Ensinou-me a ler e escrever, o senhor Amâncio. Antes mesmo de ser tempo de ler e escrever. Era um fervoroso adepto do seu Estrela da Amadora, fiel tricolor de todos os fins-de-semana na Reboleira. Dele, lembro-me de ter sempre um pequena pasta almofadada que, chegado à bancada, desdobrava, pousava-a sobre o banco e sentava-se. A primeira vez que assisti a um jogo de futebol foi levado pela mão dele. Mão segura, enrrugada, bem maior do que a minha o era então. A mão de avô que nunca tive. Sabedor como só os avós o são. Quando um dia, sentado ao seu colo — era sempre sentado ao colo que lhe escutava as histórias –, lhe perguntei a razão de tanto saber, respondeu-me com um provérbio: “O diabo sabe muito porque é velho, Tiago”.

Esta semana o senhor Amâncio não assistiu, como sempre fez pela televisão, à Liga dos Campeões e ao Mónaco-Juventus. Não voltará a assistir. Mas o provérbio dele serve-me de título a esta crónica. Todas as letrinhas desta crónica me serviu ele delas.

- [TAREFAS A REALIZAR]:
A. Reescreva em lista, de forma mais breve, o parágrafo da crónica que começa por “Ensinou-me a ler e escrever”, mantendo os factos principais.
B. Reproduza fielmente o trecho da crónica desde "Esta semana o" até "serviu ele delas.".

Itens armazenados:
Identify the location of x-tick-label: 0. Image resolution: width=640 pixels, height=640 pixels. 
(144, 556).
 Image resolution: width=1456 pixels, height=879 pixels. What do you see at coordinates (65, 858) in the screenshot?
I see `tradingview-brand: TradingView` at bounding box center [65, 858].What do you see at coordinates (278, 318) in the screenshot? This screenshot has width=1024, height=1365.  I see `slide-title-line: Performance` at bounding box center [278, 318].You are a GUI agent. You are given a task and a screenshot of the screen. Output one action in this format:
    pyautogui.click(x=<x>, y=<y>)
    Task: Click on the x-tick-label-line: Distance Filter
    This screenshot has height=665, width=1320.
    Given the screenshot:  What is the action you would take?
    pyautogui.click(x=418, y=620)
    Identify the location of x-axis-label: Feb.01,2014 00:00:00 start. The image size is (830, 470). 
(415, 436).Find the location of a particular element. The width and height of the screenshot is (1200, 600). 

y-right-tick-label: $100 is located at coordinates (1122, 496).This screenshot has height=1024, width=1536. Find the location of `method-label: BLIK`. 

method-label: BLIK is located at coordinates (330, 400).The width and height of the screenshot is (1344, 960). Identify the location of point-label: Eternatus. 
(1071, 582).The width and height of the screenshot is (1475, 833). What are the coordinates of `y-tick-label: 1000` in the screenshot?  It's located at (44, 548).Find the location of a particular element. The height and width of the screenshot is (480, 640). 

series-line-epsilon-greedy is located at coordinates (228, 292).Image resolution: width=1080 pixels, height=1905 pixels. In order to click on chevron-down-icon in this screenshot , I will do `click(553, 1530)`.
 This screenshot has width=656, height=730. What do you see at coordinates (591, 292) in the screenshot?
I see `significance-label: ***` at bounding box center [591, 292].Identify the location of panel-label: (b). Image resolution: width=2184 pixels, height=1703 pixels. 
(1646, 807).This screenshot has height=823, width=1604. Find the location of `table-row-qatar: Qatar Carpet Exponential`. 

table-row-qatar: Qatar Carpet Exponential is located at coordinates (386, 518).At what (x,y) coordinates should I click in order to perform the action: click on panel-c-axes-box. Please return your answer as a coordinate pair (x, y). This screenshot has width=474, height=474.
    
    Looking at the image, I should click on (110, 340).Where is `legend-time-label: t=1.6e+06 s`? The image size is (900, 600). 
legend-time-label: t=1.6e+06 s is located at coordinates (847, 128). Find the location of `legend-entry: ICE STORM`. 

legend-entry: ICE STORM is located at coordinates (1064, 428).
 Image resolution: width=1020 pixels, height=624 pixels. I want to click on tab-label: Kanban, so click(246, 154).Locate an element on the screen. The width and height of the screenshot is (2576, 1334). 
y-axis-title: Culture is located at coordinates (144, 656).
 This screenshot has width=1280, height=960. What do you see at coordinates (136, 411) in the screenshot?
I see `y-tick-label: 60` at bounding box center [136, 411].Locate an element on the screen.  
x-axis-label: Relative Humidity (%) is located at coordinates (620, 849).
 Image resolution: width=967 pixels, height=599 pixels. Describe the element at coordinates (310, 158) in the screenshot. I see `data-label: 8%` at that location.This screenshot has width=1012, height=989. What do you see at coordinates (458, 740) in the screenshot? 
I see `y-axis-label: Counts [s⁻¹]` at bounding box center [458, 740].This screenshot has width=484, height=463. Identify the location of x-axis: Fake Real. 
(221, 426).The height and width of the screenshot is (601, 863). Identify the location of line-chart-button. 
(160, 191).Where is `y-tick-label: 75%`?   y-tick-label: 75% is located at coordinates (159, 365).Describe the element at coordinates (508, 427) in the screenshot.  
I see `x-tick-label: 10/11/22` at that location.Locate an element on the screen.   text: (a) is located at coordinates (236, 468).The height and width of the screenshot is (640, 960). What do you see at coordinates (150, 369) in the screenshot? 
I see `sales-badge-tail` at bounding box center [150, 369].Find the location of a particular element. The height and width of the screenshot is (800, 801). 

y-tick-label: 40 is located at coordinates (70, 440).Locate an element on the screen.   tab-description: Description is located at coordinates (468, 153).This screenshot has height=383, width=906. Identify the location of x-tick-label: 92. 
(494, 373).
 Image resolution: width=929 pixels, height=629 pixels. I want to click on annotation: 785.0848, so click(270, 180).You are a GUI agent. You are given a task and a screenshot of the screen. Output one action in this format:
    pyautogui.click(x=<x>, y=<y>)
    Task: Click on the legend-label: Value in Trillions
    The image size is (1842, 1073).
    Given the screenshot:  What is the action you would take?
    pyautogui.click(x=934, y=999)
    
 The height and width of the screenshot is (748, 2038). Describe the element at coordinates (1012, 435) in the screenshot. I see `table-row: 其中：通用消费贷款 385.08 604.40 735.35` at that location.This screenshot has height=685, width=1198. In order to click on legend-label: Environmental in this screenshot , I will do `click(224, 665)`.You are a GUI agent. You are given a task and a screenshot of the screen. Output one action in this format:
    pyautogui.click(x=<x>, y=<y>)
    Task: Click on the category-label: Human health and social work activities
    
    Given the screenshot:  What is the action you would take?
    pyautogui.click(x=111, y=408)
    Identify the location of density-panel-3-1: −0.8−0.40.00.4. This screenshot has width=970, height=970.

- [RESPOSTAS]:
A.
- O senhor Amâncio ensinou-me a ler e escrever, ainda antes de ser tempo disso.
- Era adepto fervoroso do Estrela da Amadora e ia à Reboleira todos os fins de semana, onde desdobrava uma pequena pasta almofadada sobre o banco para se sentar.
- Foi pela mão dele que assisti ao meu primeiro jogo de futebol. Era a mão do avô que nunca tive.
- Sentado ao seu colo, perguntei-lhe um dia porque sabia tanto. Respondeu com um provérbio: “O diabo sabe muito porque é velho, Tiago”.

B.
Esta semana o senhor Amâncio não assistiu, como sempre fez pela televisão, à Liga dos Campeões e ao Mónaco-Juventus. Não voltará a assistir. Mas o provérbio dele serve-me de título a esta crónica. Todas as letrinhas desta crónica me serviu ele delas.